Janowski o repertuarze w "Jaka to melodia?". Odniósł się do disco polo
Robert Janowski powraca do kultowego programu „Jaka to melodia?”. Przy okazji powrotu odniósł się nie tylko do całego programu, ale także do poprzedniego prowadzącego. Zdradził również kilka słów na temat repertuaru. Czy coś się zmieni? W pewnym sensie tak. Przy okazji dowiedzieliśmy się, co sądzi o disco polo. Czy widzowie usłyszą również ten gatunek muzyczny w programie?
„Jaka to melodia” to program, który od dawna cieszy się dużą popularnością. Przez długi czas prowadzącym był Robert Janowski, następnie jego miejsce zajął Norbi a później Rafał Brzozowski. Teraz nadchodzą wielkie zmiany. Janowski wraca. Jego powrót spotkał się z różną reakcją ze strony widzów. Jedni są zachwyceni takim obrotem sprawy, inni uważają, że to już nie będzie to samo.

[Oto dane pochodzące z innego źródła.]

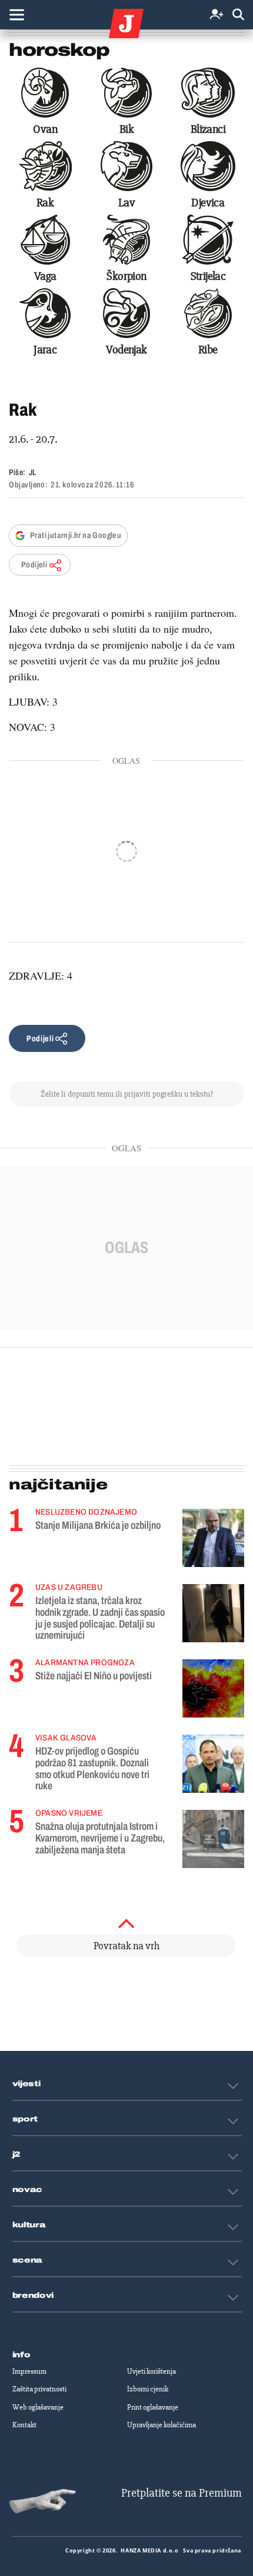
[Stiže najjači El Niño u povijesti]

Robert Janowski o repertuarze w „Jaka to melodia?”
Robert Janowski do „Jaka to melodia?” wraca po kilku latach przerwy. Z tej okazji w rozmowie z Jastrząb Post nie tylko odniósł się do samego programu i poprzedniego prowadzącego, ale także zdradził kilka słów na temat repertuaru. Na początku sierpnia Telewizja Polska potwierdziła, że Janowski wraca na ekrany i poprowadzi popularny teleturniej. W związku z tym program musiał przejść kilka zmian, a jednym z nich był repertuar. Jak przyznał w rozmowie z Jastrząb Post, w poprzednich latach dość mocno ingerowano w programy.
Była spora ingerencja merytoryczna w programy artystyczne, takie jak mój. Nie można było zapraszać niektórych artystów, bo nie było im po drodze z wizerunkiem albo kierunkiem światopoglądowym. Nie można było śpiewać niektórych piosenek pana Młynarskiego. I były zachwiane proporcje między fajną rozrywką mainstreamową, popową, a disco polo, do którego nic nie mam, tylko proporcje były zachwiane
Quiz: Wielki test z zapomnianych teleturniejów TVP. Na pewno ich nie pamiętasz
Janowski szczerze o disco polo
Pozostając w temacie muzyki, Robert Janowski odniósł się również do samego disco polo. Co sądzi o tym gatunku i jak przyjmuje utwory Zenka Martyniuka?
Nie jestem fanem. Nie muszę być fanem, żeby go puszczać. Ja w programie mam rolę służebną, więc dla ludzi robi się wszystko. Szczególnie w takim programie jak mój, ja muszę myśleć szeroko, bo ten program oglądają też ludzie w moim wieku i starsi
Prowadzący w rozmowie z portalem zwrócił uwagę na to, że w programie muzyki disco polo powinno być mniej, żeby mógł on zachęcić do oglądania także fanów innych gatunków.